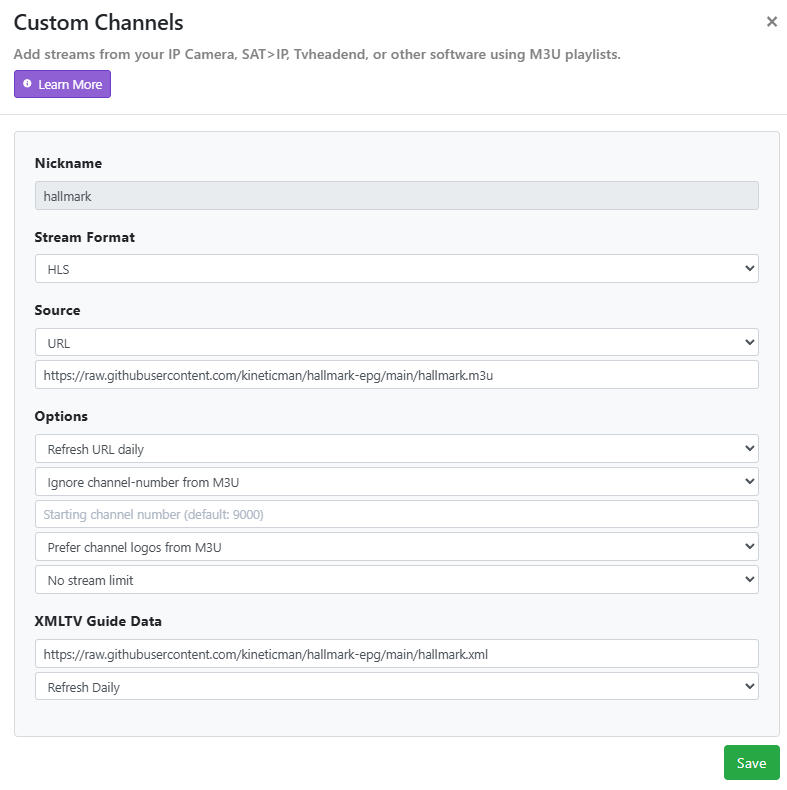Screen dimensions: 787x790
Task: Open the Learn More link text
Action: [x=70, y=85]

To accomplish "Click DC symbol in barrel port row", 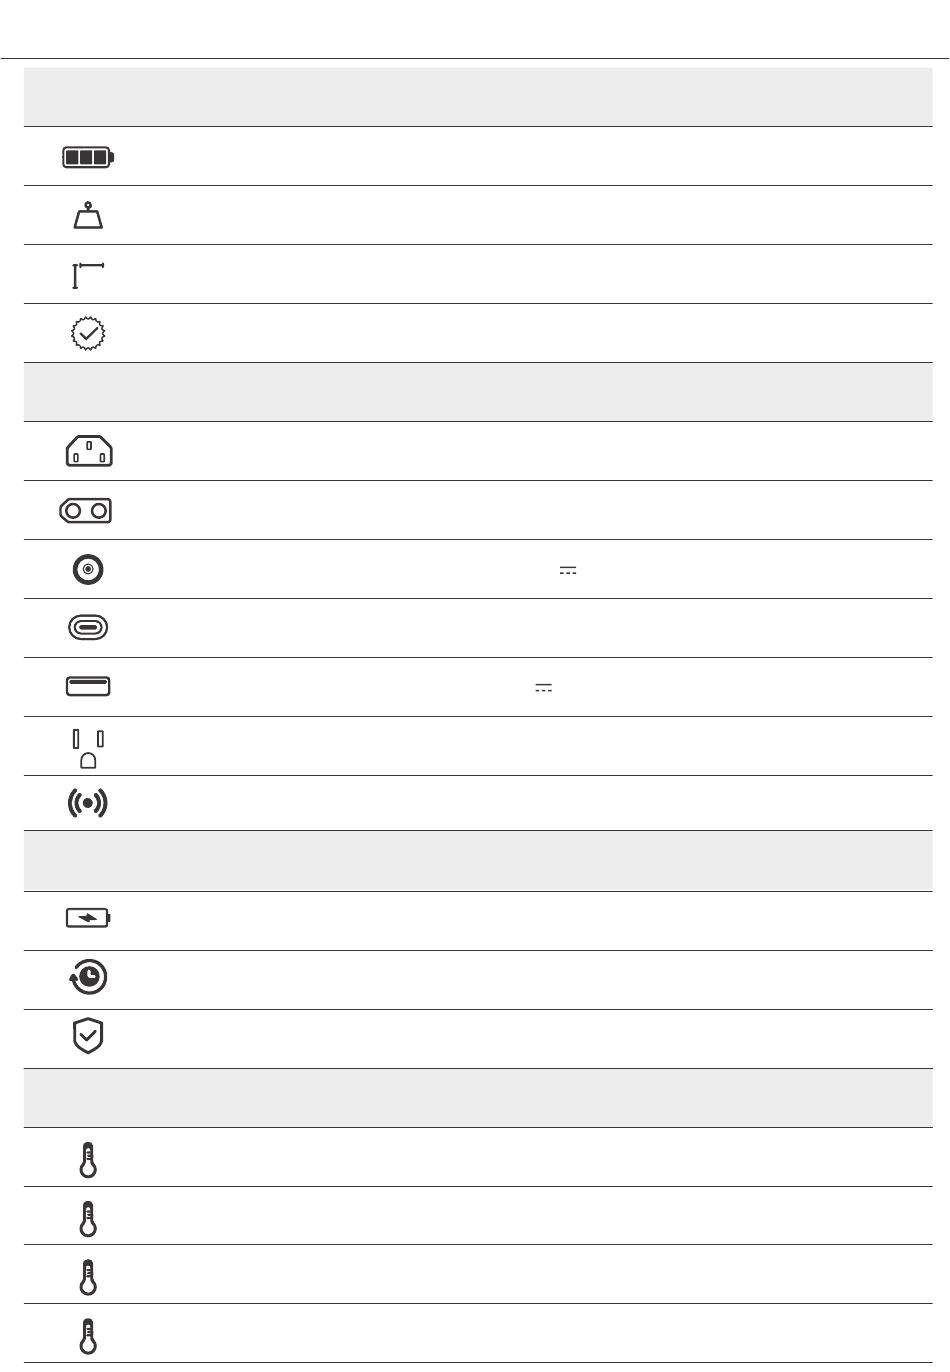I will [x=569, y=570].
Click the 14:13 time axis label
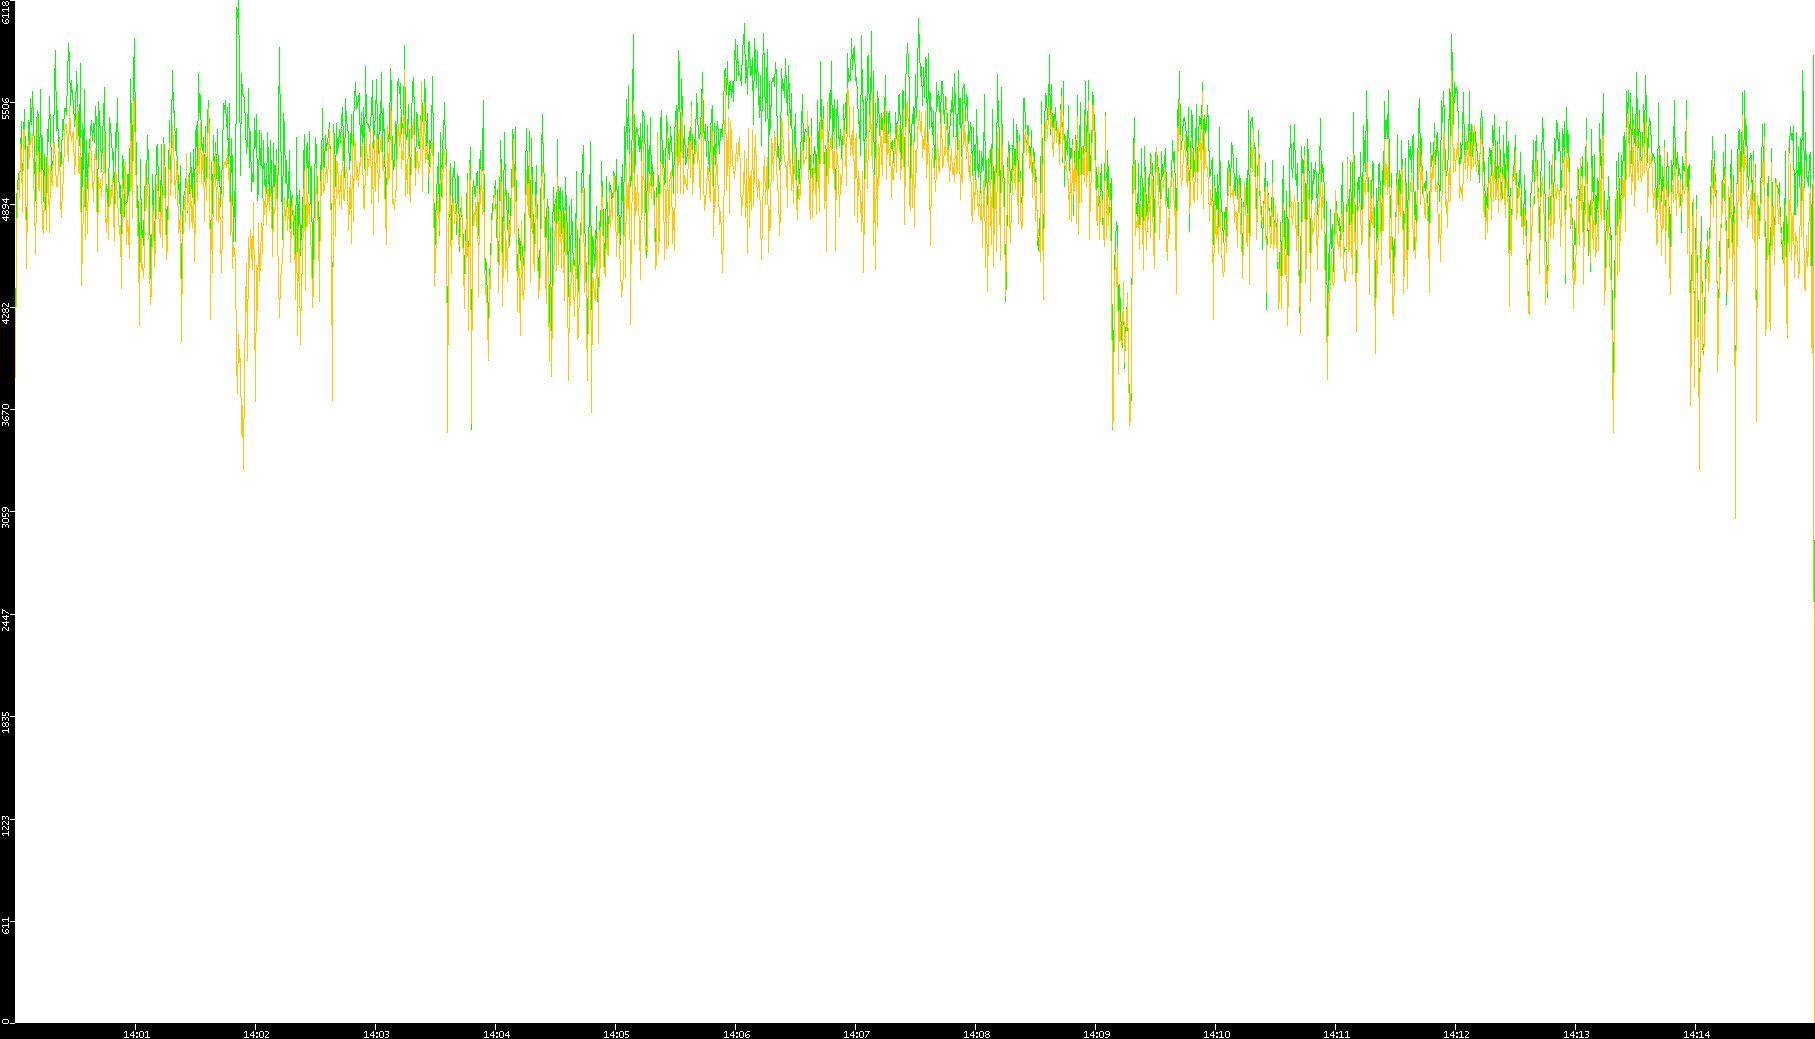This screenshot has height=1039, width=1815. click(x=1576, y=1034)
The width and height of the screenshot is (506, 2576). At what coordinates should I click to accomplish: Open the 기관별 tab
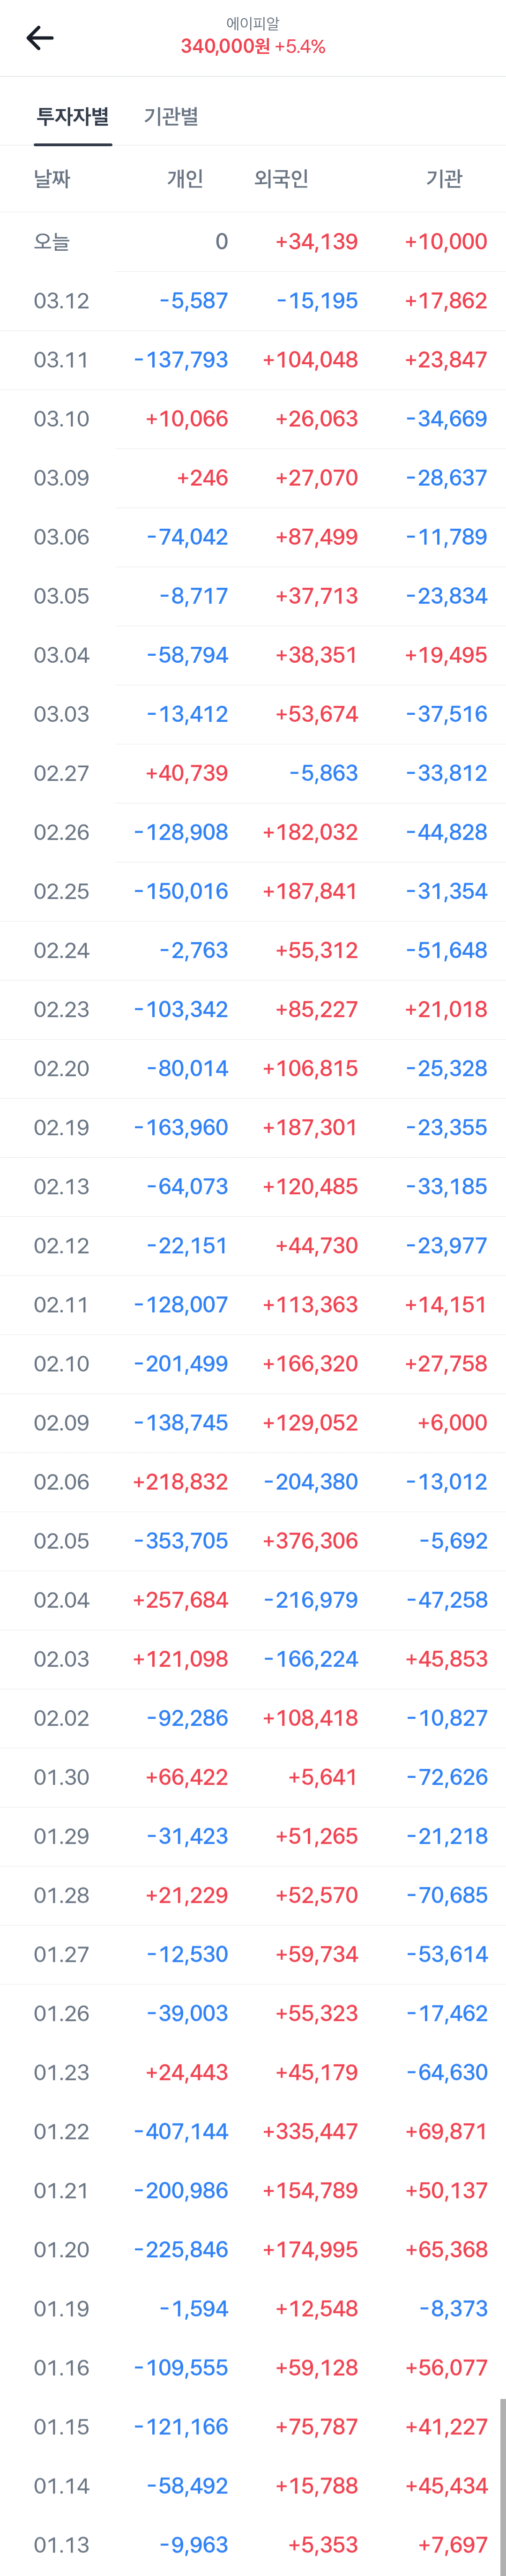click(171, 116)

##############################

**WHAT TO WORK ON**. Output, exactly and with no pictures, every line from the one that contains "The width and" through the final line of the entries.

**EXERCISE SOLUTION**.
The width and height of the screenshot is (506, 2576). At what coordinates should I click to accomplish: Open the 기관별 tab
click(171, 116)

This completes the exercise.